The Act specifies that sharing information will not breach any obligation of confidence or other restrictions, and amends the Data Protection Act to reflect this. However, firms are advised to ensure they have incorporated these protections into their terms and conditions.
- Expansion of items in cash seizure provisions
Law enforcement authorities may now also seize gaming vouchers, fixed value casino tokens, and betting receipts where they believe the item(s) are recoverable property or are intended for use in unlawful conduct.
This reinforces the responsibility of companies in the betting or gambling business to have effective anti-money laundering measures, as they may suffer financially and in reputation if a client’s items are seized under the suspicion that they are proceeds of crime.

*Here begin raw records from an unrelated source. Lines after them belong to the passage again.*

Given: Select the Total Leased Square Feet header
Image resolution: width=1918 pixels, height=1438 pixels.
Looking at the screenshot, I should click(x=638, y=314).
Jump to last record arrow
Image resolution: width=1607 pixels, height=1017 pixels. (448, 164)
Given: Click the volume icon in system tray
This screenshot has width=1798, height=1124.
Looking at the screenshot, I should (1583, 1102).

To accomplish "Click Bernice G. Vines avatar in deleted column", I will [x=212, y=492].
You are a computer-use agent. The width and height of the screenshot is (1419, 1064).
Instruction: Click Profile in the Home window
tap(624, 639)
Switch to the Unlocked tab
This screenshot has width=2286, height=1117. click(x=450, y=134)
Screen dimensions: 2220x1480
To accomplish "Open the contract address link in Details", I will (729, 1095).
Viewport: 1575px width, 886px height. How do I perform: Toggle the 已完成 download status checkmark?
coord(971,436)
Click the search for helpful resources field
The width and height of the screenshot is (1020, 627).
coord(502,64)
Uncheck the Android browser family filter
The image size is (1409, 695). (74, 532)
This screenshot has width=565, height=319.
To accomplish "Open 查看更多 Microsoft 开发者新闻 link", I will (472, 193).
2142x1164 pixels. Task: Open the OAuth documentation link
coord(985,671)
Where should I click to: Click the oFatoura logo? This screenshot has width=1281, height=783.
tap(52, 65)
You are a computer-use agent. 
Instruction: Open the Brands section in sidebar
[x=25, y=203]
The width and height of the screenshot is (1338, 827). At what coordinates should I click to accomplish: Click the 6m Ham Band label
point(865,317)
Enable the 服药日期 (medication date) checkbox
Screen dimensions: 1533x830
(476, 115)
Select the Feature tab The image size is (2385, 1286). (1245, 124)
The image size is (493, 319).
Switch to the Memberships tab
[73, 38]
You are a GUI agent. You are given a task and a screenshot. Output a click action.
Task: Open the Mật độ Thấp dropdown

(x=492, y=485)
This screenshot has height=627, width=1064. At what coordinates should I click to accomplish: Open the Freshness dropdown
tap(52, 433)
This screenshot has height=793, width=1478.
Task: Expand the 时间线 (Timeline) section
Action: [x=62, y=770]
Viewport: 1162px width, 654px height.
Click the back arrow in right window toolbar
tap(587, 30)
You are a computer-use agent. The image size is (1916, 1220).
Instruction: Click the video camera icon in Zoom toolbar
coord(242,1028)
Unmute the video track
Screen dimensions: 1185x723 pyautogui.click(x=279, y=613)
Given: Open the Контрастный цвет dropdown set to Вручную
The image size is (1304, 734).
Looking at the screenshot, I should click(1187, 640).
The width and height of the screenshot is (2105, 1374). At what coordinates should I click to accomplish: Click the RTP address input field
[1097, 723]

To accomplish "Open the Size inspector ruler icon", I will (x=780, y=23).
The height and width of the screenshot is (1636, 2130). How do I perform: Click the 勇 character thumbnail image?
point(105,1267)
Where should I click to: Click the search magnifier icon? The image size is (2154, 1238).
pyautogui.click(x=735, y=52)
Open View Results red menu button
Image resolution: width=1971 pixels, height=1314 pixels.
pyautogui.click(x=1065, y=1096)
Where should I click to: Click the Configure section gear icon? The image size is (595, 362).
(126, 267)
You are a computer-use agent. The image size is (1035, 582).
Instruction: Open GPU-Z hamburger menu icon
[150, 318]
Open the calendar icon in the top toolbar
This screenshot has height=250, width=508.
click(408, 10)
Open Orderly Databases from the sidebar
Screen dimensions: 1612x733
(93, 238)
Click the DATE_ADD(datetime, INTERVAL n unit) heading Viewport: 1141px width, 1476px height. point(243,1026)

- Introduction of account freezing orders (AFOs)
Where law enforcement authorities believe there are reasonable grounds for suspecting that money held in bank and building society accounts is recoverable property or is intended for use in unlawful conduct, they may apply for a AFO. The effect of an AFO is that the relevant funds can be frozen for a period of 6 months to 2 years. For funds to be unfrozen, respondents must prove beyond all reasonable doubt that no grounds exist for the suspicion in order.
The business implications of AFOs are similar to those resulting from UWOs. Where a company’s client becomes the subject of a AFO, the freezing of their money is likely to give rise to business complications. In addition, there is a potential reputational risk of being perceived as potentially associated with money laundering and as having weak client checks.
- Expansion of search and forfeiture powers to “listed assets”
Listed assets refer to the following personal or moveable property: precious metals, precious stones, watches, artistic works, face-value vouchers, or postage stamps. UK law enforcement authorities may now seize a listed asset if all or part of it is obtained through unlawful conduct or is intended for use in unlawful conduct.
Complying with a reasonable procedures defence can be challenging for companies as it clearly involves a real investment in time and resources. Not just in implementing a robust system, but in ensuring that it is properly embedded and working effectively to protect the organisation. A risk assessment is clearly the first place to start, but companies will also need a criminal finances or financial crime policy that is formally approved at board level. This needs to be a board-agenda item, with a high level of ownership and a public commitment to zero tolerance. Boards are required to report on their tax affairs and their approach to preventing the facilitation of tax evasion should form part of that reporting.